Pewnie każdy z Was kojarzy gang świeżaków z biedronki! Akcja ta przerosła oczekiwania! nie spodziewano się, że będzie cieszyłą się tak ogromnym zainteresowaniem! Kiedy rozpoczęła się ta cała akcja to nie byłam nią zainteresowana do czasu kiedy mój synek zapragnąl tego świeżaka! Po szybkiej kalkulacji w głowie, stwierdziłąm, ze muszę mnóstwo kasy wydać, aby dostać takiego świeżaka:( Do przedszkola dzieci zaczęły przynosić te maskotki, synek dopominał się coraz bardziej! nie zdołaliśmy uzbierać tylu naklejek, ale z rodziny ciocia dała Maksiowi pomidora!
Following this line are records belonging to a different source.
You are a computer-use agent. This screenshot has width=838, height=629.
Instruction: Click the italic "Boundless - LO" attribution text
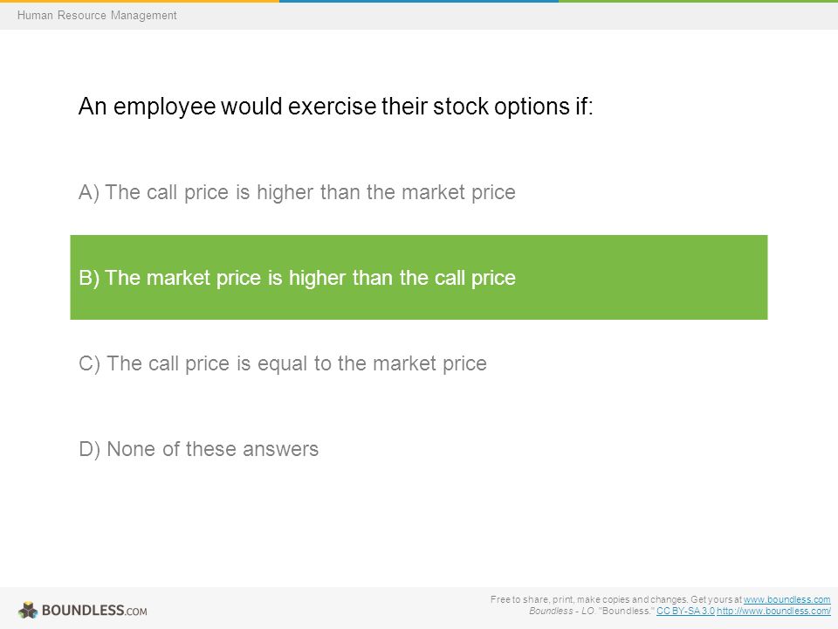click(x=561, y=611)
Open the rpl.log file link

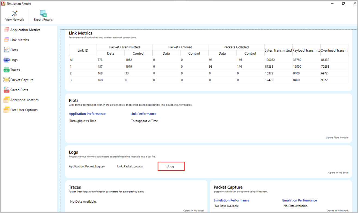tap(170, 166)
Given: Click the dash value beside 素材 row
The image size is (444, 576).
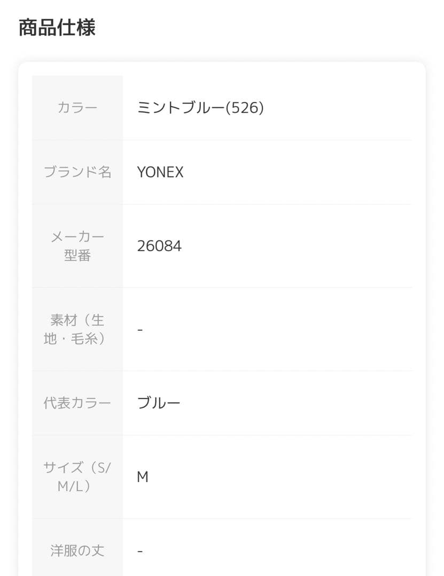Looking at the screenshot, I should [x=140, y=330].
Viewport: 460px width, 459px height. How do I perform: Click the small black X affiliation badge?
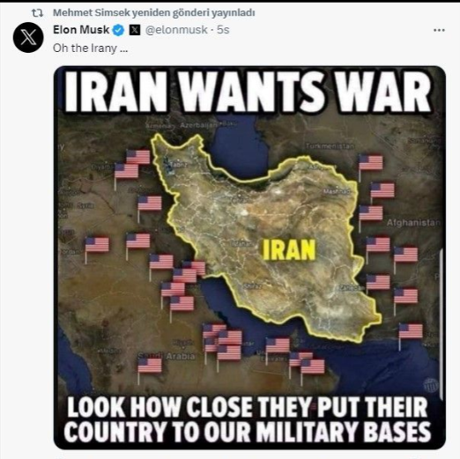tap(135, 30)
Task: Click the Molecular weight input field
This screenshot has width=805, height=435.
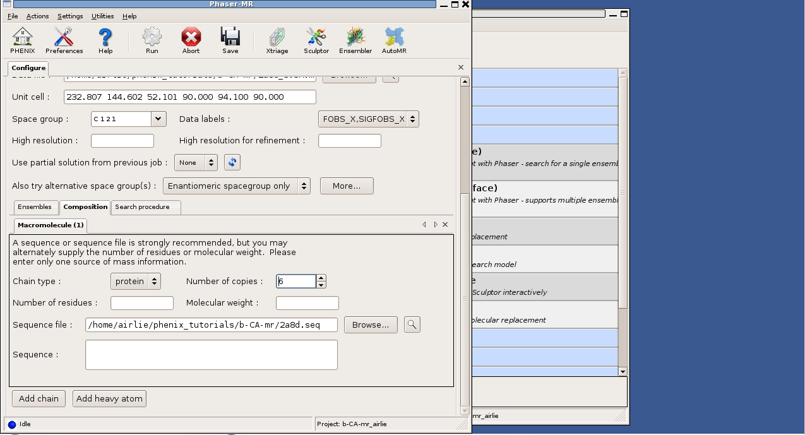Action: 307,303
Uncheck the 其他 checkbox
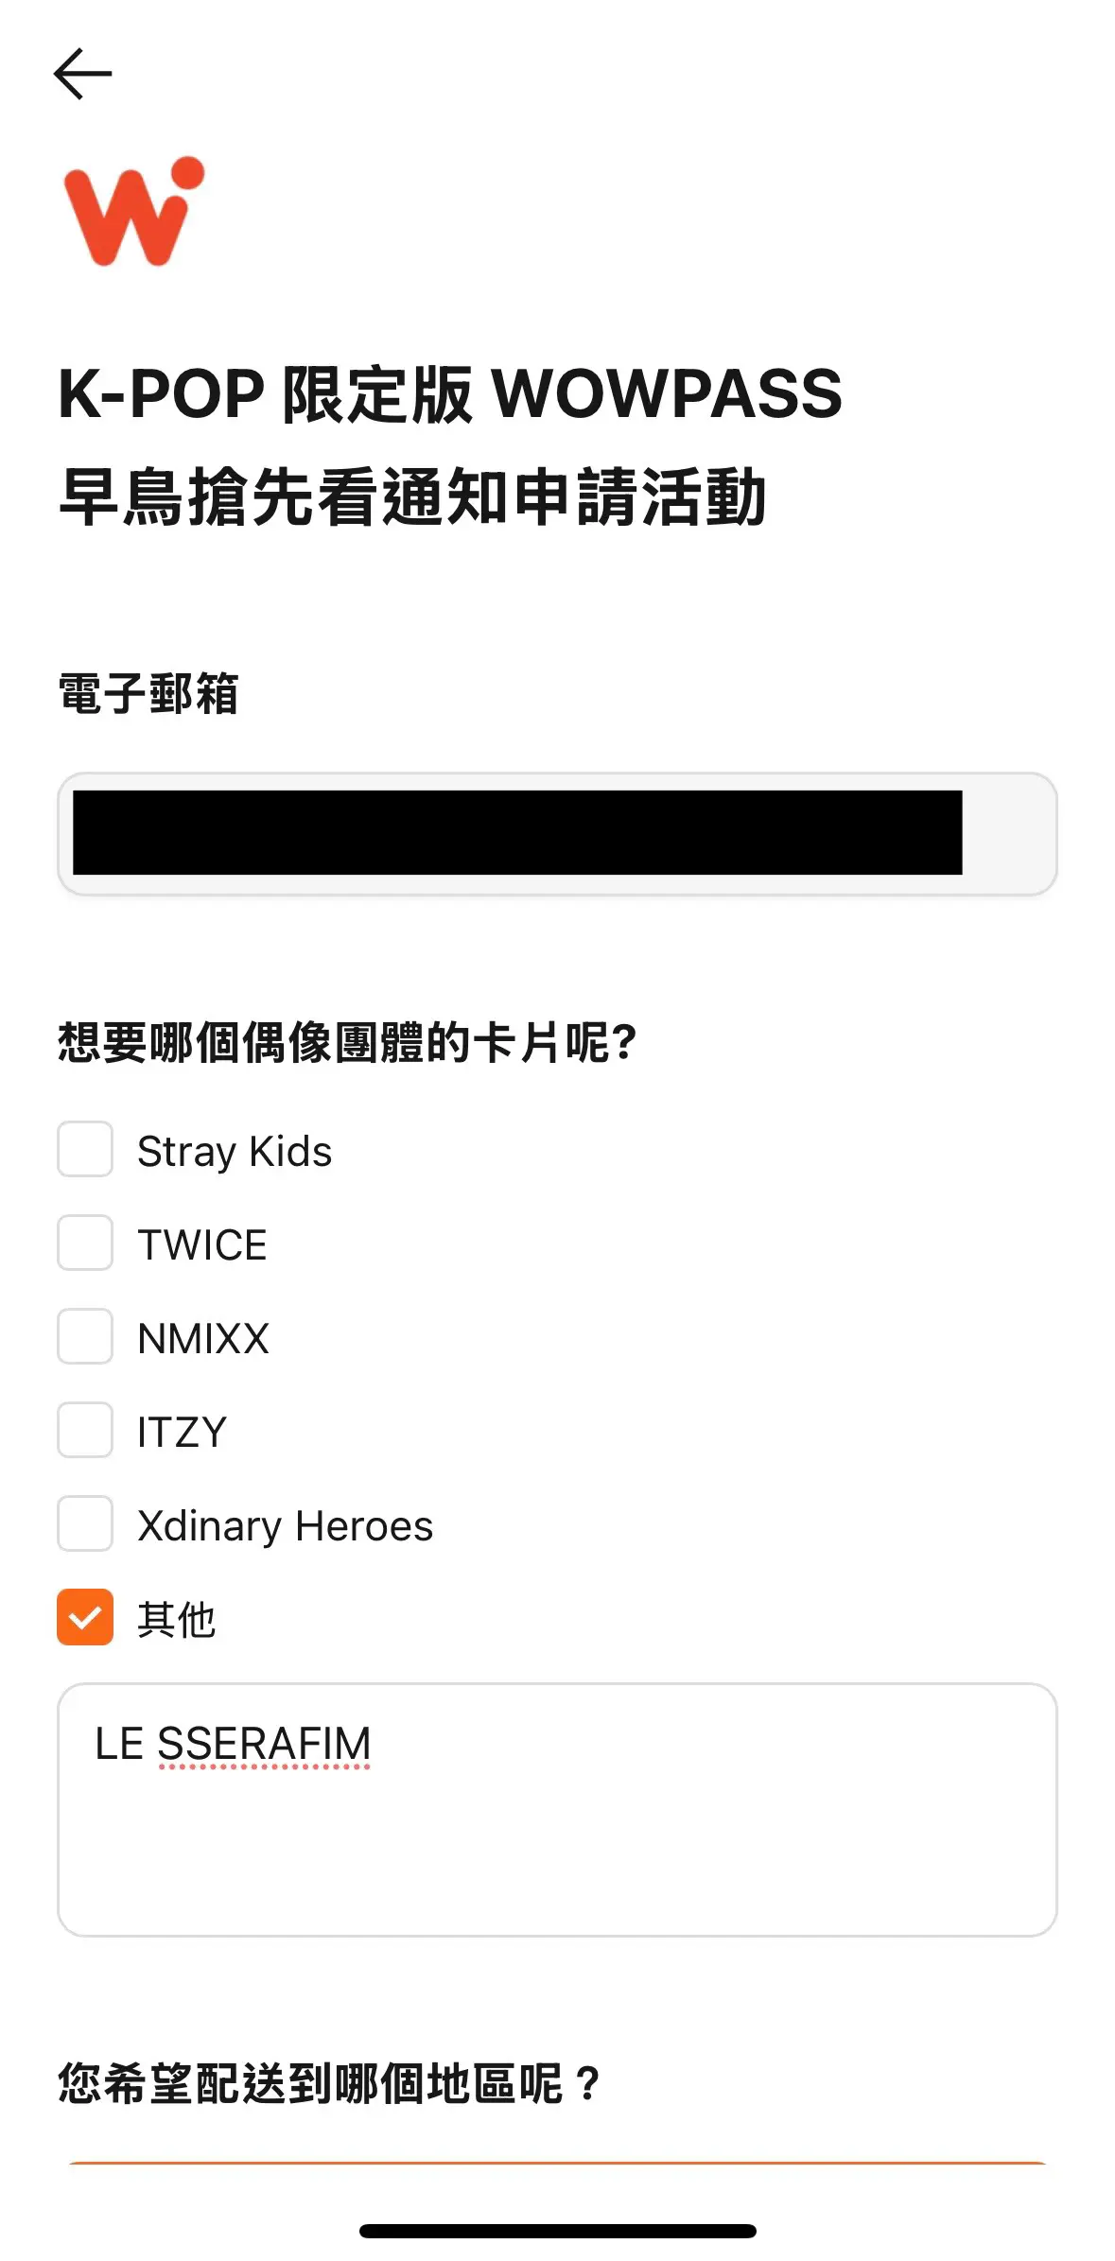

W pracy bezdzietne kolezanki zbierały naklejki tym co mają dzieci, na portalach społecznościowych sprzedawano naklejki za różne rzeczy! w zbieraniu naklejek zostali zaangażowani sąsiedzi, rodzina, znajomi!
Teraz okazuje się, ze zabrakło świeżaków, ludzie są oburzeni! mają naklejki, ale nigdzie nie mogą dostać maskotek!
Czy u Was też był i jest szał na te świeżaki?